» Task instructions
Within the data below, count the lines that include the word "grid". Provide the number and nothing further.

» The data
BEGIN
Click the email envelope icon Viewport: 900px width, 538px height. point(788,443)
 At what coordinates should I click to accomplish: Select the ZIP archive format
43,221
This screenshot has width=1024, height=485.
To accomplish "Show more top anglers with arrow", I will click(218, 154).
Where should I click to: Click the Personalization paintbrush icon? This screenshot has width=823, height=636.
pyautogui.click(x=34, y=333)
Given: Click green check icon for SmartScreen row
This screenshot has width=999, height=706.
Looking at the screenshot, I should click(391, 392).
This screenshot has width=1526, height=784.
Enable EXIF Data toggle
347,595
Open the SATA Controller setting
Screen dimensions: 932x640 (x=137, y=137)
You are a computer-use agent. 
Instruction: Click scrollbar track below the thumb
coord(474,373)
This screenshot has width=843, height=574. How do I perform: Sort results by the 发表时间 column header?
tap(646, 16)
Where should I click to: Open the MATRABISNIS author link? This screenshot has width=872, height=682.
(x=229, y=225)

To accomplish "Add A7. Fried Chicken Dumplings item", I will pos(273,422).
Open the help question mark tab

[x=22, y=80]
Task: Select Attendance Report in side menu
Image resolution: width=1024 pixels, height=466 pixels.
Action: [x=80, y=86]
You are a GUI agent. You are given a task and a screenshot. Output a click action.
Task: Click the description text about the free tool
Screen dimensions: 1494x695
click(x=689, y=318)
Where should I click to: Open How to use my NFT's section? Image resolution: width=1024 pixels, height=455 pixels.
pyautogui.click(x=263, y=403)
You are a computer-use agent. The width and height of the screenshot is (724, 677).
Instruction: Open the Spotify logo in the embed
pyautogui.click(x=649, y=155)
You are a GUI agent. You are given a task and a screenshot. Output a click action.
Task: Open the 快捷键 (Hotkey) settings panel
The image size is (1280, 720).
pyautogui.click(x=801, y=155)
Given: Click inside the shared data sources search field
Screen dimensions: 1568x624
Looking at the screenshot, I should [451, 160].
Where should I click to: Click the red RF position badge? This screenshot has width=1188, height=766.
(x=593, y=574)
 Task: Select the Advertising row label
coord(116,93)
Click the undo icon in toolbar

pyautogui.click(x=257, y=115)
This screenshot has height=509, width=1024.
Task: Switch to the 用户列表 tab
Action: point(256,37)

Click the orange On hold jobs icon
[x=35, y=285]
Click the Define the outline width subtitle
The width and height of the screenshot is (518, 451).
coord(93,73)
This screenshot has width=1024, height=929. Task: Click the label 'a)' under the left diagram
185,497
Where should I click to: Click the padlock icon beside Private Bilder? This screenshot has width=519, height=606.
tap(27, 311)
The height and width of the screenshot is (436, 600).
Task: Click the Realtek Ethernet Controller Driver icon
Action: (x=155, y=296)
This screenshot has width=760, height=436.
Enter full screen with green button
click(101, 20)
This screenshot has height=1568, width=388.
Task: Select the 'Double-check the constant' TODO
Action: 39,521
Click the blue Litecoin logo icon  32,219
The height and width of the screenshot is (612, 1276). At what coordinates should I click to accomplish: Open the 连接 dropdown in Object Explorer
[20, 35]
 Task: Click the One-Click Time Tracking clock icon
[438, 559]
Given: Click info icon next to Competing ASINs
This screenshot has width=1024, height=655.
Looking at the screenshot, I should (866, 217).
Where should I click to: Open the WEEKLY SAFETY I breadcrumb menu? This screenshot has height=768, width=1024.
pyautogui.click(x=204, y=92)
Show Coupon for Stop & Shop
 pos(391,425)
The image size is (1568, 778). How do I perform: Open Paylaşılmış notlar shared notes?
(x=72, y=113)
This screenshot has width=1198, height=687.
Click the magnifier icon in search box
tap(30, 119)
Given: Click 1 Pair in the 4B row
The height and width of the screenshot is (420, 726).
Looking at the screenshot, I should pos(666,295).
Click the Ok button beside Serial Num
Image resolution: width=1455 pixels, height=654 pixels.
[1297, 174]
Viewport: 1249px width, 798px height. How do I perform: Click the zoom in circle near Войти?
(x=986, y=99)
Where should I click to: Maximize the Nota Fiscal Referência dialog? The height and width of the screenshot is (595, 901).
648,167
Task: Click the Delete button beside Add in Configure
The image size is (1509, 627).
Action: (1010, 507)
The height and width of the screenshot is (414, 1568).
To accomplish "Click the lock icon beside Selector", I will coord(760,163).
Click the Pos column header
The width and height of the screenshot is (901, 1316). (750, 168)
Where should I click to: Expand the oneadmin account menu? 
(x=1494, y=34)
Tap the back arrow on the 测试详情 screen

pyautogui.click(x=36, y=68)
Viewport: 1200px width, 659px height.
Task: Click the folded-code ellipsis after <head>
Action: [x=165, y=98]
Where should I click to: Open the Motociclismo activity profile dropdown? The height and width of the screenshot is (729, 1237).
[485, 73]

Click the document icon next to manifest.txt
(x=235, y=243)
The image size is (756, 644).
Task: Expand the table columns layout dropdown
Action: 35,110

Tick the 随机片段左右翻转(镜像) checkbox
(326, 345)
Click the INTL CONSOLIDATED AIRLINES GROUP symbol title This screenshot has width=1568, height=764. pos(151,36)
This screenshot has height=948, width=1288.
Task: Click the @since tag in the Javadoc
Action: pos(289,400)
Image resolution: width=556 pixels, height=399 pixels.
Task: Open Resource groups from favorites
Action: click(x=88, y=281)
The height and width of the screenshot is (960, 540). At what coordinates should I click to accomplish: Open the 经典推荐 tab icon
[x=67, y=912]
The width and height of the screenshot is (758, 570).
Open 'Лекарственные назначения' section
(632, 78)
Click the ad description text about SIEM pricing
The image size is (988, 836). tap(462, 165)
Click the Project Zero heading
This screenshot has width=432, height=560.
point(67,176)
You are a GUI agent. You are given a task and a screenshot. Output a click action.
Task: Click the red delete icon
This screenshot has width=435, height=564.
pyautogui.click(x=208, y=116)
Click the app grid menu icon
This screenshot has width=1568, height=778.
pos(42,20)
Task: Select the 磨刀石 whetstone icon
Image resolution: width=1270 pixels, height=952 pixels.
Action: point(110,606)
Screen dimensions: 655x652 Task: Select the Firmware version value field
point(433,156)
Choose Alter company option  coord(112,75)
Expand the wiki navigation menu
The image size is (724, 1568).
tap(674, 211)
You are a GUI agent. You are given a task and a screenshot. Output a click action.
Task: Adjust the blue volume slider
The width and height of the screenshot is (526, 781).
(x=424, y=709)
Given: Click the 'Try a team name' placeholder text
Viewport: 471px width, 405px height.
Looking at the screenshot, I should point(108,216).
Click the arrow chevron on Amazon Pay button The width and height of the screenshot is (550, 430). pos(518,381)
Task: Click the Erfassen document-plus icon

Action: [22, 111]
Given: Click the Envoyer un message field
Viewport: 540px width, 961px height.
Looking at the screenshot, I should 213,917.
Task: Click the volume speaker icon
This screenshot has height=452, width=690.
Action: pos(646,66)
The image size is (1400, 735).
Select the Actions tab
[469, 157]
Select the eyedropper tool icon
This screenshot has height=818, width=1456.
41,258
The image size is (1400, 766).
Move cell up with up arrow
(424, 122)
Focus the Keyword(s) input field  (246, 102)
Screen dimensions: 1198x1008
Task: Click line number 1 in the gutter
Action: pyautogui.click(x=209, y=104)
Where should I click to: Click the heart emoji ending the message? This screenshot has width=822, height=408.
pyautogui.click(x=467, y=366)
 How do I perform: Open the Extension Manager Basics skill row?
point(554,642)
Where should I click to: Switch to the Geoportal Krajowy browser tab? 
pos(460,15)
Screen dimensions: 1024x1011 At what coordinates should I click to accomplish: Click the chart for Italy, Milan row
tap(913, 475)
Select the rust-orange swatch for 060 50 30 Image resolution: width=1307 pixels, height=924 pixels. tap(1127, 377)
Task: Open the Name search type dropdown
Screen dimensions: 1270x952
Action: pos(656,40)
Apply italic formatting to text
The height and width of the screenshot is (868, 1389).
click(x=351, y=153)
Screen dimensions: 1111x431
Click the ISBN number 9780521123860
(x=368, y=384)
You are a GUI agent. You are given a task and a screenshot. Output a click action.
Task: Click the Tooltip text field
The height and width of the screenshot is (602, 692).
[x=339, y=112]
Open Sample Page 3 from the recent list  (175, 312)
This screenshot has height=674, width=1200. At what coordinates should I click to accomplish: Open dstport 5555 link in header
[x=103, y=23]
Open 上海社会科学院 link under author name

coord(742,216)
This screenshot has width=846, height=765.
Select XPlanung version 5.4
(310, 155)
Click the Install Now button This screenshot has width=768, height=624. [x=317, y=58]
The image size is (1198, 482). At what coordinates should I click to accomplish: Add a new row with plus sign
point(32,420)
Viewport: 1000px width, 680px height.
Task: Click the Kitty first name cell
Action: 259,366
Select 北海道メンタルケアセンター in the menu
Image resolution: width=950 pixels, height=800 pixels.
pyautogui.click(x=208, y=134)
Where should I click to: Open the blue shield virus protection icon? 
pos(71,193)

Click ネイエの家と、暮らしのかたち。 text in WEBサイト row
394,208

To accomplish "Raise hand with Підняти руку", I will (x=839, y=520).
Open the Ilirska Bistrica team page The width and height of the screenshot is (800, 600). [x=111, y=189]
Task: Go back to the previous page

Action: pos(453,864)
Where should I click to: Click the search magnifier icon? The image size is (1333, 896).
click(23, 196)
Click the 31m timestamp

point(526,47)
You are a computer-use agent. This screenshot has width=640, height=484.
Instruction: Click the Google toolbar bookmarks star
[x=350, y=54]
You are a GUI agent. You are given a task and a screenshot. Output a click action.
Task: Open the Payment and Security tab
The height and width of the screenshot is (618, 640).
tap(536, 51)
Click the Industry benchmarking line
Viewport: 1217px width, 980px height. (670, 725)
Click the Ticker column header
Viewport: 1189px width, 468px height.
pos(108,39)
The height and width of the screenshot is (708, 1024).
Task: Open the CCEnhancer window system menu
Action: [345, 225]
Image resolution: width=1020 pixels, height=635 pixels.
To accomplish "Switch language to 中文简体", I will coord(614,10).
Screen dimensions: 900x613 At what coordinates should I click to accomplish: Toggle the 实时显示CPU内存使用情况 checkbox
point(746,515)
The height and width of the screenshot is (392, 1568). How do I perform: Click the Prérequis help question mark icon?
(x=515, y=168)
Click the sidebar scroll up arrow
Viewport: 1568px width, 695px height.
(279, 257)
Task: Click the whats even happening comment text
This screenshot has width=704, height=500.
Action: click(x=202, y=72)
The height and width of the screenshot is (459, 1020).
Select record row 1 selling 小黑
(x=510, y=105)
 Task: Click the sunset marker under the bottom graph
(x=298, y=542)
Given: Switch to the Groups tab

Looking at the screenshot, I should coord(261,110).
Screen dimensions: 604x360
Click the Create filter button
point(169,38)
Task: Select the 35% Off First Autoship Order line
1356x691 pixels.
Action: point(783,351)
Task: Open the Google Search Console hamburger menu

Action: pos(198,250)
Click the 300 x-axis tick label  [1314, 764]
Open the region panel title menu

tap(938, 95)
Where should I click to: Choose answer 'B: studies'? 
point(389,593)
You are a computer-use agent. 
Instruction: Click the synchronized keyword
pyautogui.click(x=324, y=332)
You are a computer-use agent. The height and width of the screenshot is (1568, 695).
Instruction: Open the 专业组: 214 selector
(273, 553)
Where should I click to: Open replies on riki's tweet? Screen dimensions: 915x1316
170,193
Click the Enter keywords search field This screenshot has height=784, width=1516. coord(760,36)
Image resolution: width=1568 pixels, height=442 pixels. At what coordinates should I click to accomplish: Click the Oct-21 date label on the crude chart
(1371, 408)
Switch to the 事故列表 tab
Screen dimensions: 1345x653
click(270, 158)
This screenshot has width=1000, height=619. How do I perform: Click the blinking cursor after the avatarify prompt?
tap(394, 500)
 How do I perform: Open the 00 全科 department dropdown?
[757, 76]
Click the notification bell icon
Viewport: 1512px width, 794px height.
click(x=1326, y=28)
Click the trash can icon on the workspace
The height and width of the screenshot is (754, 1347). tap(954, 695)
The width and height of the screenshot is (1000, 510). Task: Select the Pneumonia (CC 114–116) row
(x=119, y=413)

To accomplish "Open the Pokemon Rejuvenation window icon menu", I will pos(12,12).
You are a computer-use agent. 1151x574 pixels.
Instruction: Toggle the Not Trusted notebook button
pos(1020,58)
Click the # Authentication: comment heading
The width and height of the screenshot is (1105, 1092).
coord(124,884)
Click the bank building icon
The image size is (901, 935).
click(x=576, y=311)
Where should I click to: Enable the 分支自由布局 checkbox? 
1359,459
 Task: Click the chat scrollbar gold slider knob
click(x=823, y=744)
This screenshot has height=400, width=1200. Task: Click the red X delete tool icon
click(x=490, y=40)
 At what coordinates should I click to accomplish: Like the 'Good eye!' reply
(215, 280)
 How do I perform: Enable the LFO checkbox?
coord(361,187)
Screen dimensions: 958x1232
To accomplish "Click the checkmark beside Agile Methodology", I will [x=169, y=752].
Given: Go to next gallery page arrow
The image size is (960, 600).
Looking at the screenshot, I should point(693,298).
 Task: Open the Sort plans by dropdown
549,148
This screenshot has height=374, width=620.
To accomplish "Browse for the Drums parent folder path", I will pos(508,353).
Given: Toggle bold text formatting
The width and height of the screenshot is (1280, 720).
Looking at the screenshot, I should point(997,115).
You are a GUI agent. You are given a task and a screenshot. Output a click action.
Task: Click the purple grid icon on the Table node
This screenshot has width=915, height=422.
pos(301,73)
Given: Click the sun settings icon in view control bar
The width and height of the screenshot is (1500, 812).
END
» Task solution
2